## Given exercise 1
Repeat the whole profile of Michaela Šojdrová word for word.
== Text passage
Michaela Šojdrová (born 28 October 1963) is a Czech politician who has been serving as Member of the European Parliament (MEP) since July 2014. She is a member of the Christian and Democratic Union – Czechoslovak People's Party, part of the European People's Party.

Career
Prior to entering politics Šojdrová worked at the head office of the Czech School Inspection. She was also employed in various other education administrative roles.

Šojdrová has been a Member of the European Parliament since the 2014 elections. She has since been serving on the Committee on Culture and Education, where she is the EPP group’s coordinator. From 2014 until 2019, she was also a member of the Committee on Women's Rights and Gender Equality. Since her election, her work has focused on women's rights and gender equality.
====
## Given exercise 2
From the listing below, reproduce word for word only the lines starting with the line that contains "Click the number" and continuing through the line that contains "click(x=311, y=136)".
== Data
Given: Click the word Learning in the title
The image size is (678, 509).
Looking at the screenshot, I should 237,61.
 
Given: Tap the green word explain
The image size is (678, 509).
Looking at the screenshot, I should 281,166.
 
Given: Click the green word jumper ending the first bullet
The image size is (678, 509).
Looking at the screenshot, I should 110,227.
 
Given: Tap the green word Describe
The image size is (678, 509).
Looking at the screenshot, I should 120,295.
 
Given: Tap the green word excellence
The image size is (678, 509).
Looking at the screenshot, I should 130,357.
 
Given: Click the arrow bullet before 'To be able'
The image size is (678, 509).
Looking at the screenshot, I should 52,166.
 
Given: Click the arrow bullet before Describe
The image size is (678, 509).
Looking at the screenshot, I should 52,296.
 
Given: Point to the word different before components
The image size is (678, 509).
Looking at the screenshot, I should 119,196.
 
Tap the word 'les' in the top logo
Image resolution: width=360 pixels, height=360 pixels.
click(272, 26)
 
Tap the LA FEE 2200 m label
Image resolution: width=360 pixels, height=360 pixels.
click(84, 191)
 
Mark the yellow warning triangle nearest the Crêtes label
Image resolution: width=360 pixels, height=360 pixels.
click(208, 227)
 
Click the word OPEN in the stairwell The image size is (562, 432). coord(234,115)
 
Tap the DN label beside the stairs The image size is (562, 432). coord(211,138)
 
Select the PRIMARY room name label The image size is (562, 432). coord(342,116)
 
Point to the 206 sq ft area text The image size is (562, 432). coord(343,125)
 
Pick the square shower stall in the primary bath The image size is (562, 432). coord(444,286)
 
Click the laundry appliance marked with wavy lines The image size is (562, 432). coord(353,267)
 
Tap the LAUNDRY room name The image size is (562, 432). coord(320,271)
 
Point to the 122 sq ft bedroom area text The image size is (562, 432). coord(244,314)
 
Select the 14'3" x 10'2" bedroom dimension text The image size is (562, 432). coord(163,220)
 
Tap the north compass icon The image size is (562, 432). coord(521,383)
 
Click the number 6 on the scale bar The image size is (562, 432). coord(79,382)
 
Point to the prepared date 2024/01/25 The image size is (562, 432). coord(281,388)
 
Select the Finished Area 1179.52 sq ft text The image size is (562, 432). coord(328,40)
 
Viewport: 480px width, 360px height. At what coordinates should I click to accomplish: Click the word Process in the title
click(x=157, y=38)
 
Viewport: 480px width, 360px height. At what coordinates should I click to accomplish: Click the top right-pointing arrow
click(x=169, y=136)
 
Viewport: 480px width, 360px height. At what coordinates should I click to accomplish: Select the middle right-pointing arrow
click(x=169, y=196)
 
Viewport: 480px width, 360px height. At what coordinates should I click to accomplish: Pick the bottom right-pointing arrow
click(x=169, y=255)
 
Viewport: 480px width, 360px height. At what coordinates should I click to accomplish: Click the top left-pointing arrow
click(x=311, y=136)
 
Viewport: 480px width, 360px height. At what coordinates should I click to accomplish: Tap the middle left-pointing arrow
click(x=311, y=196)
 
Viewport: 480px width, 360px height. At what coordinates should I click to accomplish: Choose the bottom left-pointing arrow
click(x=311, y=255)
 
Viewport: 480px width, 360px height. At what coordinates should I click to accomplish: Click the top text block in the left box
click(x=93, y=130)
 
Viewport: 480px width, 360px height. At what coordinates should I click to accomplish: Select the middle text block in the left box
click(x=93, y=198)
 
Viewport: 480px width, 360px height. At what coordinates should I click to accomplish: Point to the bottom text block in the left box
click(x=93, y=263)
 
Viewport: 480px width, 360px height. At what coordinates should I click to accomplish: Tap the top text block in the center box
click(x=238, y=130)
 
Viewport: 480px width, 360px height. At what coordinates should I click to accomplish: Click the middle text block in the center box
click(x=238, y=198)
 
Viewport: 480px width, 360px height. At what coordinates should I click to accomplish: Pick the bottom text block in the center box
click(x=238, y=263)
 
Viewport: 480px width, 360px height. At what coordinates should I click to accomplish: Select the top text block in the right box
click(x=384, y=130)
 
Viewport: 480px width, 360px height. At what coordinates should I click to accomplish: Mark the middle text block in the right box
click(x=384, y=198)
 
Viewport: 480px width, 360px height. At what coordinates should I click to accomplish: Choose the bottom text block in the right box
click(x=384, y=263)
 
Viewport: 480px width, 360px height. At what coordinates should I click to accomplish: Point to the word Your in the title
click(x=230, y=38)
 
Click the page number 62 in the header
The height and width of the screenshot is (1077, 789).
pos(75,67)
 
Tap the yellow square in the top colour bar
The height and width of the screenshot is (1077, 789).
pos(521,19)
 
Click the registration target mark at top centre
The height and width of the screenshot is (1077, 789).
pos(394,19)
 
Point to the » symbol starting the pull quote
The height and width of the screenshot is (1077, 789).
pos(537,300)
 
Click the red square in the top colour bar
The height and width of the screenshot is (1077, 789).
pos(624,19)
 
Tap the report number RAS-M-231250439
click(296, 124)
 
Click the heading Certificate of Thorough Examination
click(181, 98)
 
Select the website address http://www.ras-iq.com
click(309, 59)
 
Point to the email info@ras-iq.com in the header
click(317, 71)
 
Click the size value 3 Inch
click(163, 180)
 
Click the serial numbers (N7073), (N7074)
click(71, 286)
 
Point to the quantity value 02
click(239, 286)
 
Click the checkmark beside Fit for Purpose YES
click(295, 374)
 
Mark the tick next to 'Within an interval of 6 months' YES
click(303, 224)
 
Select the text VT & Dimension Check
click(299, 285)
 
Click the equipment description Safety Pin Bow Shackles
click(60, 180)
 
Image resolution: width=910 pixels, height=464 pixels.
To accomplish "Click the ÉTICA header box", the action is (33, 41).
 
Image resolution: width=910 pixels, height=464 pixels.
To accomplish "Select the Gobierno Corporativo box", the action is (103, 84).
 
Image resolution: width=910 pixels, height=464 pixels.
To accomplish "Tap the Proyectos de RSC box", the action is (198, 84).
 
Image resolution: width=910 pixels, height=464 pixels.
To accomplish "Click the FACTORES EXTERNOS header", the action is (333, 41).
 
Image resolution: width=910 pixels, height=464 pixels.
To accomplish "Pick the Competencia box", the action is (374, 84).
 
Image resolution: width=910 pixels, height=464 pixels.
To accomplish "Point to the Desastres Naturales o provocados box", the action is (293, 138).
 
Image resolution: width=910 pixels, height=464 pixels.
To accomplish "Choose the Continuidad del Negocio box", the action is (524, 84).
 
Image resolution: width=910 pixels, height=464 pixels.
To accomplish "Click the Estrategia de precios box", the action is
====
## Right answer 1
Michaela Šojdrová (born 28 October 1963) is a Czech politician who has been serving as Member of the European Parliament (MEP) since July 2014. She is a member of the Christian and Democratic Union – Czechoslovak People's Party, part of the European People's Party.

Career
Prior to entering politics Šojdrová worked at the head office of the Czech School Inspection. She was also employed in various other education administrative roles.

Šojdrová has been a Member of the European Parliament since the 2014 elections. She has since been serving on the Committee on Culture and Education, where she is the EPP group’s coordinator. From 2014 until 2019, she was also a member of the Committee on Women's Rights and Gender Equality. Since her election, her work has focused on women's rights and gender equality.

## Right answer 2
Click the number 6 on the scale bar The image size is (562, 432). coord(79,382)
 
Point to the prepared date 2024/01/25 The image size is (562, 432). coord(281,388)
 
Select the Finished Area 1179.52 sq ft text The image size is (562, 432). coord(328,40)
 
Viewport: 480px width, 360px height. At what coordinates should I click to accomplish: Click the word Process in the title
click(x=157, y=38)
 
Viewport: 480px width, 360px height. At what coordinates should I click to accomplish: Click the top right-pointing arrow
click(x=169, y=136)
 
Viewport: 480px width, 360px height. At what coordinates should I click to accomplish: Select the middle right-pointing arrow
click(x=169, y=196)
 
Viewport: 480px width, 360px height. At what coordinates should I click to accomplish: Pick the bottom right-pointing arrow
click(x=169, y=255)
 
Viewport: 480px width, 360px height. At what coordinates should I click to accomplish: Click the top left-pointing arrow
click(x=311, y=136)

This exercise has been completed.